4.3 Diagrama de Cajas (Boxplot)

par(mar = c(5, 5, 4, 2))
boxplot(Variable, 
        horizontal = TRUE,
        col = "#FF6961",
        xlab = "Longitud (°)",
        cex.main = 0.9,
        main = "Gráfica N°5: Distribución de la Longitud en las Plantas Solares")

4.4 Ojivas

par(mar = c(5, 5, 7, 10), xpd = TRUE)

# Coordenadas
x_asc <- TDF_Enteros$Ls
x_desc <- TDF_Enteros$Li
y_asc <- TDF_Enteros$Ni_asc
y_desc <- TDF_Enteros$Ni_desc

# 1. Dibujar la Ascendente 
plot(x_asc, y_asc,
     type = "b", 
     main = "",
     xlab = "Longitud (°)",
     ylab = "Frecuencia Acumulada",
     col = "black",
     pch = 19, 
     xlim = c(min(TDF_Enteros$Li), max(x_asc)), 
     ylim = c(0, sum(TDF_Enteros$ni)))

# 2. Agregar la Descendente 
lines(x_desc, y_desc, col = "red", type = "b", pch = 19)

grid()
mtext("Gráfica N°6: Ojivas Ascendentes y Descendentes de la\nDistribución de la Longitud en las Plantas Solares", 
      side = 3, 
      line = 3, 
      adj = 0.5, 
      cex = 0.9, 
      font = 2)

legend("left", 
       legend = c("Ascendente", "Descendente"), 
       col = c("black", "red"), 
       lty = 1, 
       pch = 1, 
       cex = 0.6, 
       inset = c(0.05, 0.05),
       bty = "n")

5 Indicadores Estadísticos

## INDICADORES DE TENDENCIA CENTRAL
# Media aritmética
media <- round(mean(Variable), 2)

# Mediana
mediana <- round(median(Variable), 2)

# Moda
max_frecuencia <- max(TDF_Enteros$ni)
moda_vals <- TDF_Enteros$MC[TDF_Enteros$ni == max_frecuencia]
moda_txt <- paste(round(moda_vals, 2), collapse = ", ")

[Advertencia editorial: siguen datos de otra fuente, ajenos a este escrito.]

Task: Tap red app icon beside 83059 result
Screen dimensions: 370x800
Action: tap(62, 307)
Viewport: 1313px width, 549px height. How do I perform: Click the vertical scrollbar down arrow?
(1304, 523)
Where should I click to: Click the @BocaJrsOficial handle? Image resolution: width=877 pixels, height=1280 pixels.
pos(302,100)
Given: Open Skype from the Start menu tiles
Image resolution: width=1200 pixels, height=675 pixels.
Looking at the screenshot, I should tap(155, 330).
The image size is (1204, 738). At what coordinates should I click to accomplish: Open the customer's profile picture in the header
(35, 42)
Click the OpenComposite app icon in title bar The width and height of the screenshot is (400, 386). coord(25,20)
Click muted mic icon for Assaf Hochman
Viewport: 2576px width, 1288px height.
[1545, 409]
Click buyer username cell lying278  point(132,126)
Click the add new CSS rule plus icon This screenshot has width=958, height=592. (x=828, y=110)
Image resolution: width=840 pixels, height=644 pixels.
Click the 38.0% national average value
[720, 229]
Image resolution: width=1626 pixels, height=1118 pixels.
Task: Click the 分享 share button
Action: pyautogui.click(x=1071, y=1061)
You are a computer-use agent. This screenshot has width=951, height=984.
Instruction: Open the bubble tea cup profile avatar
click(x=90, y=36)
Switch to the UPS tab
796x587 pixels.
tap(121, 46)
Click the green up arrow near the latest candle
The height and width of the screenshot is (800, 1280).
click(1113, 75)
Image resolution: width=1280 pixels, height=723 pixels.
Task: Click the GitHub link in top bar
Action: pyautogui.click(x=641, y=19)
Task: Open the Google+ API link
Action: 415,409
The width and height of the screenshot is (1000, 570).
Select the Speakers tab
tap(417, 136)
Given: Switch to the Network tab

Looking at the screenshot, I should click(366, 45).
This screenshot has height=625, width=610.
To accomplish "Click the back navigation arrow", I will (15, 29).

## INDICADORES DE DISPERSIÓN
# Varianza
varianza <- var(Variable)

# Desviación Estándar
sd_val <- sd(Variable)

# Coeficiente de Variación
cv <- round((sd_val / abs(media)) * 100, 2)

## INDICADORES DE FORMA
# Coeficiente de Asimetría
asimetria <- skewness(Variable, type = 2)

# Curtosis
curtosis <- kurtosis(Variable)

# Outliers
Q1 <- quantile(Variable, 0.25)
Q3 <- quantile(Variable, 0.75)
IQR_val <- Q3 - Q1
lim_inf <- Q1 - 1.5 * IQR_val
lim_sup <- Q3 + 1.5 * IQR_val

outliers_data <- Variable[Variable < lim_inf | Variable > lim_sup]
num_outliers <- length(outliers_data)

if(num_outliers > 0){
  rango_outliers <- paste0(num_outliers, " [", round(min(outliers_data), 2), "; ", round(max(outliers_data), 2), "]")
} else {
  rango_outliers <- "0 [Sin Outliers]"
}

tabla_indicadores <- data.frame(
 "Variable" = c("Longitud (°)"),
 "Rango_MinMax" = paste0("[", round(min(Variable), 2), "; ", round(max(Variable), 2), "]"),
 "X" = c(media),
 "Me" = c(mediana),
 "Mo" = c(moda_txt),
 "V" = c(varianza),
 "Sd" = c(sd_val),
 "Cv" = c(cv),
 "As" = c(asimetria),
 "K" = c(curtosis),
 "Outliers" = rango_outliers)

# Generar Tabla GT
tabla_conclusiones_gt <- tabla_indicadores %>%
 gt() %>%
 tab_header(title = md("**Tabla N°3 de Conclusiones de Longitud de las Plantas Solares**")) %>%
 tab_source_note(source_note = "Autor: Martin Sarmiento") %>%
 cols_label(
  Variable = "Variable",
  Rango_MinMax = "Rango",
  X = "Media (X)",
  Me = "Mediana (Me)",
  Mo = "Moda (Mo)",
  V = "Varianza (V)",
  Sd = "Desv. Est. (Sd)",
  Cv = "C.V. (%)",
  As = "Asimetría (As)",
  K = "Curtosis (K)",
  Outliers = "Outliers [Intervalo]"
 ) %>%
 tab_options(
  heading.title.font.size = px(16),
  column_labels.background.color = "#f0f0f0"
 )

tabla_conclusiones_gt
Tabla N°3 de Conclusiones de Longitud de las Plantas Solares
Variable Rango Media (X) Mediana (Me) Moda (Mo) Varianza (V) Desv. Est. (Sd) C.V. (%) Asimetría (As) Curtosis (K) Outliers [Intervalo]
Longitud (°) [-109.43; -34.85] -48.85 -44.4 -45 144.4848 12.02018 24.61 -1.268301 0.3217684 868 [-109.43; -66.85]
Autor: Martin Sarmiento

6 Conclusiones

La variable “Longitud” fluctúa entre -109.43° y -34.85° y sus valores se encuentran alrededor de -44.4°, con una desviación estándar de 12.02018, siendo una variable homogénea, cuyos valores se concentran en la parte media alta de la variable con la agregación de valores atípicos de 868 outliers; por todo lo anterior, el comportamiento de la variable es perjudicial.